Objective Bladder cancer (BCa) is a malignant urological tumor with a high prevalence and poor prognosis. Extracellular vesicles (EVs) are increasingly becoming current hotspots owing to their involvement in cancer progression. This paper probed into the action of cancer-associated fibroblast-derived EVs (CAF-EVs) in the immune escape of BCa.Methods CAFs were identified by immunofluorescence. EVs were extracted from CAFs via ultracentrifugation and later characterized. BCa cells (T24 cell line) were co-cultured with CD8(+) T cells and then treated with CAF-EVs. The uptake of EVs by T24 cells was examined by confocal laser microscopy. T24 cell apoptosis and invasion were assessed using flow cytometry and invasion assay. CD8(+) T cell proliferation was evaluated using CFSE staining. The levels of cytokines (IFN-?, IL-2, and TNF-a) were measured by ELISA. PD-L1 and PD-1 levels were determined utilizing RT-qPCR and flow cytometry. BCa mouse models were established to identify the effect of CAF-EVs on BCa progression in vivo.Results CAF-EVs decreased apoptosis and enhanced invasion of T24 cells, reduced proliferation of CD8+ T cells, and diminished levels of IFN-?, IL-2, and TNF-a secreted by CD8(+) T cells.
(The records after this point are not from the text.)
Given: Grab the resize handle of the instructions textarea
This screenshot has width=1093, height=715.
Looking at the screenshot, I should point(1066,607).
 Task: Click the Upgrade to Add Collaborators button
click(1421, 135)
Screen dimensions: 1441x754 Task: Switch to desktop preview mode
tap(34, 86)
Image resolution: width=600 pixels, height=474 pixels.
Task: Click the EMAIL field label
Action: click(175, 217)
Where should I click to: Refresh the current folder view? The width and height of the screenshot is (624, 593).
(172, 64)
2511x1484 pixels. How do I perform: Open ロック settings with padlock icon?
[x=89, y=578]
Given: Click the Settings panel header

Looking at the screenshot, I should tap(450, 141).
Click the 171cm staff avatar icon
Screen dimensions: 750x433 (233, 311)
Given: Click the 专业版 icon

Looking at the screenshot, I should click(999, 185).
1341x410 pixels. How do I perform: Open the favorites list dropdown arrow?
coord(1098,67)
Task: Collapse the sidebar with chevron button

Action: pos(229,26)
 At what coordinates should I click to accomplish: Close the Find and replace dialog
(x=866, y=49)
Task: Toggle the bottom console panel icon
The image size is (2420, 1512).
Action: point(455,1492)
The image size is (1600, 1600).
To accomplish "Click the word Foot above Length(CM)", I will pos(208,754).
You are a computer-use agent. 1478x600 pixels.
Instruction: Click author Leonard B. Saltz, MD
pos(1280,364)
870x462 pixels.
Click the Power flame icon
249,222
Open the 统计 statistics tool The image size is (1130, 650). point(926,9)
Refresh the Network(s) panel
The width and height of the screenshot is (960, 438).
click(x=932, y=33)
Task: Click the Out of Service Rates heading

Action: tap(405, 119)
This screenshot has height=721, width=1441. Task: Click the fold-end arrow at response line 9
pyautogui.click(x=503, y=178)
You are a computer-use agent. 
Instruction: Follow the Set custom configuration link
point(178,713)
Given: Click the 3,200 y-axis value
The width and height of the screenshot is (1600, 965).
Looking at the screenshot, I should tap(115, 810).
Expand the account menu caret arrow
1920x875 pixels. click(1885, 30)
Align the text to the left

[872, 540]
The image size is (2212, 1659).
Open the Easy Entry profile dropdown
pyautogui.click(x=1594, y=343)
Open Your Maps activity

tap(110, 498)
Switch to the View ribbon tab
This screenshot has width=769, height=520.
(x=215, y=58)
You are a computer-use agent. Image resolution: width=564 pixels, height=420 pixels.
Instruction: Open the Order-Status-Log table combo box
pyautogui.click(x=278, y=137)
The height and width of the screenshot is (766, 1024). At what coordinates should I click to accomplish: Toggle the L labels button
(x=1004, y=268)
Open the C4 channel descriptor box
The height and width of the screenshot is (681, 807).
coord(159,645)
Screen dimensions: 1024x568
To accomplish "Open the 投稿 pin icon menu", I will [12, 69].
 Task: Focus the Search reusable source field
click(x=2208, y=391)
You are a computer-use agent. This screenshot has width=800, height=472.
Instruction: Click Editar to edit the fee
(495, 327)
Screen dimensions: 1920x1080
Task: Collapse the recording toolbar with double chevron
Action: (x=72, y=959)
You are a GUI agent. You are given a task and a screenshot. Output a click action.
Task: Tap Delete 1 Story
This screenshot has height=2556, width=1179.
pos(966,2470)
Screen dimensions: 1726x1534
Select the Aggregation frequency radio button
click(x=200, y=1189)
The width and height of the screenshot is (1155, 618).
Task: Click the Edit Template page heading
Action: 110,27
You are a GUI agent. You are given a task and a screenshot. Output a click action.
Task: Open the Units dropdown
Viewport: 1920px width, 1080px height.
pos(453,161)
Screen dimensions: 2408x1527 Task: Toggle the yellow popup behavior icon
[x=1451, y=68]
CAF-EVs promoted the immune escape of T24 cells by carrying PD-L1. Downregulation of PD-L1 expression in T24 cells or EVs partially counteracted the promotion of CAF-EVs on immune escape by reducing the binding of PD-L1 and PD-1. Additionally, CAF-EVs raised tumor volume and weight, upregulated PD-L1 expression, and weakened CD8(+) T cell infiltration in BCa mice.Conclusion CAF-EVs facilitate the immune escape of BCa by upregulating PD-L1/PD-1.

Automated summary

This study investigated the role of cancer-associated fibroblast-derived extracellular vesicles (CAF-EVs) in the immune escape of bladder cancer (BCa). The results showed that CAF-EVs promoted immune escape of BCa cells by carrying PD-L1, reducing CD8(+) T cell proliferation and decreasing the secretion of cytokines. Additionally, CAF-EVs increased tumor volume and weight and decreased CD8(+) T cell infiltration in BCa mouse models.